I converted your answer to a comment.

You could start two capture processes, either by starting two instances of Wireshark, or, even better, by capturing with two dumpcap processes at the same time.

If you want one capture to aggregate your two NICs you might try that with the "All Interfaces" Pseudo interface offered on UNIX/LINUX, and I heard the Wireshark Developer version 1.7 can do that on Windows, too, but I haven't tried it.

Or you merge your two traces from separate NICs with mergecap afterwards, but that might give some funny results.

(29 Nov '11, 12:32) Jasper ♦♦

Indeed in 1.7.0 you can capture from multiple interfaces at the same time.

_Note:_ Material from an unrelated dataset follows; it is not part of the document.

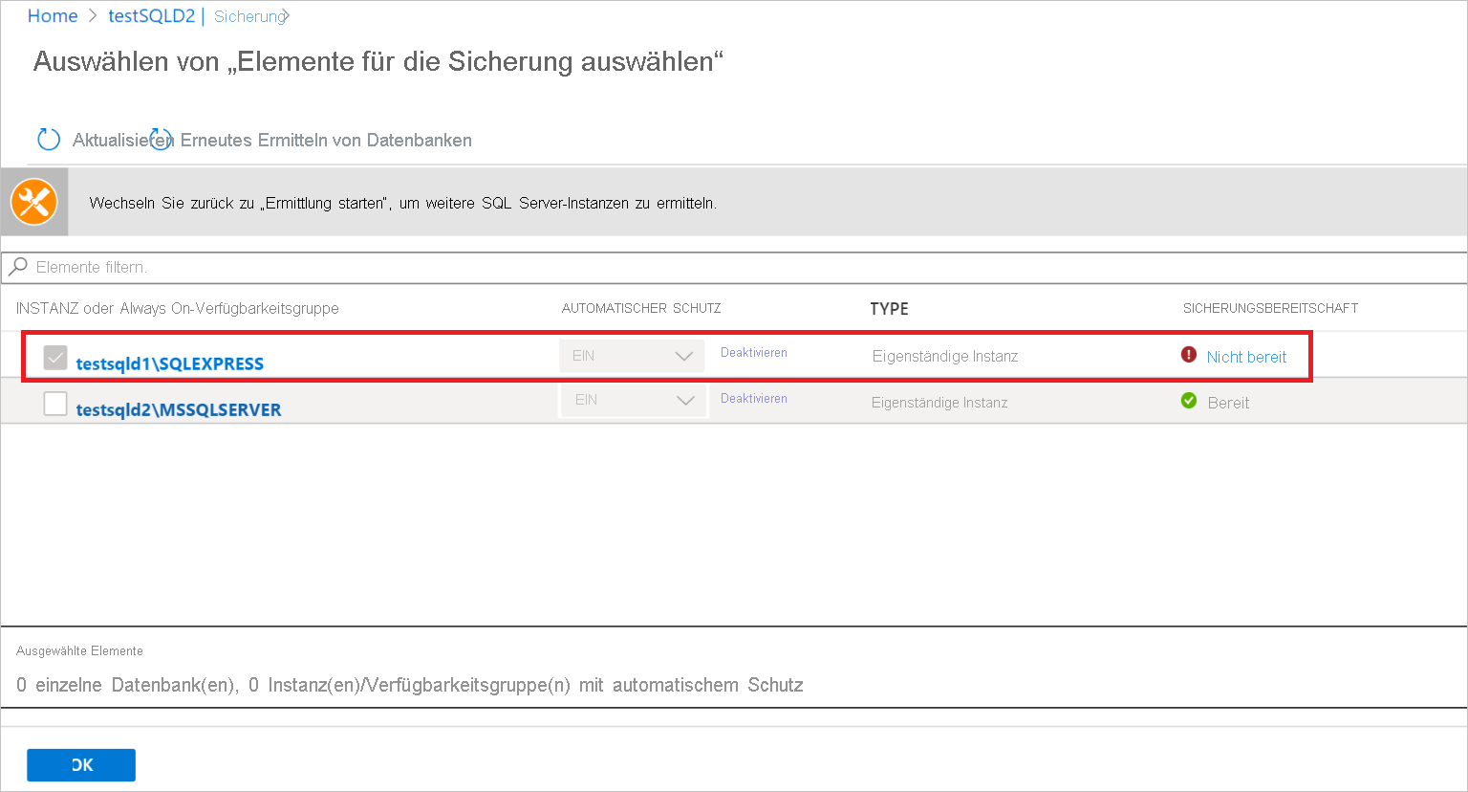Navigate to Home via the breadcrumb
Image resolution: width=1468 pixels, height=792 pixels.
[53, 15]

All solutions based on standard NIC's will give you funny results, no matter how you capture and/or combine the packets. This is due to the interrupt handling. NIC's will queue the packets in their buffers and on each interrupt handling the OS will read the whole buffer. This can result in ACK's being seen before the packet was seen which it ACKs (if they arrive at different NICs).

(29 Nov '11, 12:43) SYN-bit ♦♦

The "all interfaces" pseudo-interface is only available on Linux; it's not available on other UN*Xes (their underlying capture mechanisms, unlike Linux's mechanism, must be bound to a particular interface).